Un milione e 300mila euro.
Con l’università Cattolica avete lanciato un master, unico in Italia, in event & entertainment design. L’idea è che il mercato è in crescita e quindi si chiedono nuove professionalità?
Proprio così, alcune figure professionali sono molto richieste, ma non facilmente disponibili. Il master guarda al futuro della live communication e dello spettacolo dal vivo. Le formule conosciute per creare eventi e spettacoli sono state messe in discussione, vanno ibridati i format e sviluppate nuove idee.
Con Livermore siete attivi su più fronti: cinema, Rai, Expo Dubai, concerti pop e lirici, cerimonie sportive. Che significato ha per voi il termine “entertainment”?
Rispettiamo la radice latina di “tenere”, quindi l’obiettivo è catturare il pubblico. E facciamo questo impiegando la realtà virtuale e aumentata, barre led tridimensionali. Per il cinema stiamo progettando un virtual set a Torino. Tutto dipende dalla tipologia di spettacolo.
Per gli spettacoli in Arena, per esempio, che mezzi mettete in campo?
Dato l’iperspazio, non ricorreremo a RA e RV. In compenso avremo uno schermo led di 400 metri quadrati, ad alta definizione, semicircolare. Possiamo trasformarlo in quello che vogliamo grazie a 8mila pixel di base. Le scene sono quasi interamente rifatte in 3D. Ricostruiamo tutti i mondi possibili con la qualità della post produzione cinematografica seguendo la partitura, così da modificare le scene in battuta.
Caliamoci nei panni dello spettatore in Arena. Cosa vedrà?
In Aida lo porteremo nel deserto, così come gli faremo vedere cosa accade nella tomba. In Turandot scorreranno scene di pittura animata cinese.

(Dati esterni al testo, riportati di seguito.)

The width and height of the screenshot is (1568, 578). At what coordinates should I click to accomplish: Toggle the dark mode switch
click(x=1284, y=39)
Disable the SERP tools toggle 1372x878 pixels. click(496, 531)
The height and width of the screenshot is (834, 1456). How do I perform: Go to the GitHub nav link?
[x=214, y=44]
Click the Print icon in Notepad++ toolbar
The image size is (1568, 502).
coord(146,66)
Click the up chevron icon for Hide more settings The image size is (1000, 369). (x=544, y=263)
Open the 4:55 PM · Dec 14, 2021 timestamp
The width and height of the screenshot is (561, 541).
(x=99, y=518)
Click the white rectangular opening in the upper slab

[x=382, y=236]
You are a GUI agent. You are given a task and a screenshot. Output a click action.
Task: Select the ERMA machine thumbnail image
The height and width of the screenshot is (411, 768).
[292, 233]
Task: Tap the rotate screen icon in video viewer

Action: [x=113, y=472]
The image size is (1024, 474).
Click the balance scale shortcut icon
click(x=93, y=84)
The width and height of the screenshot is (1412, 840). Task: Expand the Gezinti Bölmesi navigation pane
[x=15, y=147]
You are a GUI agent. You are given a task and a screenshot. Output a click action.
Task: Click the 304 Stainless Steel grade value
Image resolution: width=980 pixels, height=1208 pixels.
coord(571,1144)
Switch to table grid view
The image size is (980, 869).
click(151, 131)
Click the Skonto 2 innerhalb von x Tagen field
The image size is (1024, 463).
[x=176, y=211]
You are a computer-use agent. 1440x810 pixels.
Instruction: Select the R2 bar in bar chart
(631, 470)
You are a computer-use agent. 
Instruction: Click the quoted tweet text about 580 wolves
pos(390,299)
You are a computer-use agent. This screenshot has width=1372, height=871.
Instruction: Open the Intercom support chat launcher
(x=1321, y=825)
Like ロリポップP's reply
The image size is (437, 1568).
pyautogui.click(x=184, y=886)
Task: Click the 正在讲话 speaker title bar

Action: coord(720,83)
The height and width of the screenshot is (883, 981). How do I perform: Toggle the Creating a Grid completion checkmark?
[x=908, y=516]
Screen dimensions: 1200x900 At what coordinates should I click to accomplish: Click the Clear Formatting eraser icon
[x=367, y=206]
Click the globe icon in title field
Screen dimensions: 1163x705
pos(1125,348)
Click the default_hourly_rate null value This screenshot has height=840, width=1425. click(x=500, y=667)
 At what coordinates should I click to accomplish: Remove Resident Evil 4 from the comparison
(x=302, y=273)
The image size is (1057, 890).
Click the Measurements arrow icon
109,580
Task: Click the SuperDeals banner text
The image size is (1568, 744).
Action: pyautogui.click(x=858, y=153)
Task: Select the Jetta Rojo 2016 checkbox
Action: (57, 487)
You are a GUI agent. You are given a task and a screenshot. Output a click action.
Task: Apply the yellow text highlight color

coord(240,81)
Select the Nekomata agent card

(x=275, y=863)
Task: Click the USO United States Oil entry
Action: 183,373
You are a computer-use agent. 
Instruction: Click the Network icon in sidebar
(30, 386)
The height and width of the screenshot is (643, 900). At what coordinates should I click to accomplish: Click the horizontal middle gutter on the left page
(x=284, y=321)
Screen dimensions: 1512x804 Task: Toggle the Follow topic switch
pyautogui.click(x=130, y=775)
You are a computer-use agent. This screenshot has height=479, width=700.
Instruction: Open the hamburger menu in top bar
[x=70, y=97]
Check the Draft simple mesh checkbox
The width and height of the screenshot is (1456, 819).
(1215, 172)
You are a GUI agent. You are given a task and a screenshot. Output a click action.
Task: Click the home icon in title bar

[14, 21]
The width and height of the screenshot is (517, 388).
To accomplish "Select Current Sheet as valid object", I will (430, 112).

Tra l’altro collaborate con i musei di punta d’Italia, dai Vaticani all’Egizio di Torino. Come?
In Aida proietteremo scorci del Museo Egizio di Torino, in Pagliacci vedremo foto di scena di Fellini dall’omonimo museo di Rimini, per Cavalleria rusticana scorreranno immagini della Valle dei Templi di Agrigento. Usiamo le potenzialità del video per un viaggio ideale in Italia. La tecnologia, da sola, è nulla. Noi la facciamo dialogare con il bello d’Italia. Del resto, l’opera è nata a Firenze con la Camerata de’ Bardi: musicisti, letterati, scultori, intellettuali desideravano congiungere le arti. Noi facciamo esattamente questo, ma con i mezzi attuali.
Già siete una realtà internazionale, ma intendente esserlo ancora di più. Come e dove?
Abbiamo consolidato la nostra posizione in Italia con aperture all’estero, dove siamo richiesti perché siamo visti come gli italiani che offrono operazioni sartoriali. Non ha senso mettersi a fare gli americani, scimmiottando realtà che non ci appartengono. Dobbiamo semplicemente fare meglio quello che già sappiamo fare ed è apprezzato. Cresceremo tenendo presente questo parametro.
E con Rai Cinema?
Stiamo curando lo show design Parsifal, un nuovo musical con Roby Facchinetti su testi del compianto Stefano D’Orazio. Sarà uno spettacolo totalizzante.